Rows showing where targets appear
* * * * * * * * *

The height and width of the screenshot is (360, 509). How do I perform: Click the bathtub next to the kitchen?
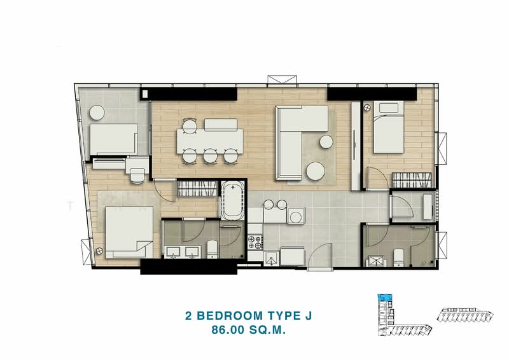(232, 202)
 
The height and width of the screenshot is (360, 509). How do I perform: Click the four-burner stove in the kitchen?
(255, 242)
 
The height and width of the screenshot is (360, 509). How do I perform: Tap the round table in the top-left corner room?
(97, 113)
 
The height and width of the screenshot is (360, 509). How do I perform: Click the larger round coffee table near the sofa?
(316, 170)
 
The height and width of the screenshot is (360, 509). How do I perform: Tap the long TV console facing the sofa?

* * * * * * * * *

**Set task**
Retype every one of the lines above word for word, leaving the pictures out.

**Task answer**
The height and width of the screenshot is (360, 509). How do I perform: Click the bathtub next to the kitchen?
(232, 202)
 
The height and width of the screenshot is (360, 509). How do I perform: Click the four-burner stove in the kitchen?
(255, 242)
 
The height and width of the screenshot is (360, 509). How do I perform: Tap the round table in the top-left corner room?
(97, 113)
 
The height and width of the screenshot is (360, 509). How do I perform: Click the larger round coffee table near the sofa?
(316, 170)
 
The height and width of the screenshot is (360, 509). How do I perform: Tap the long TV console facing the sofa?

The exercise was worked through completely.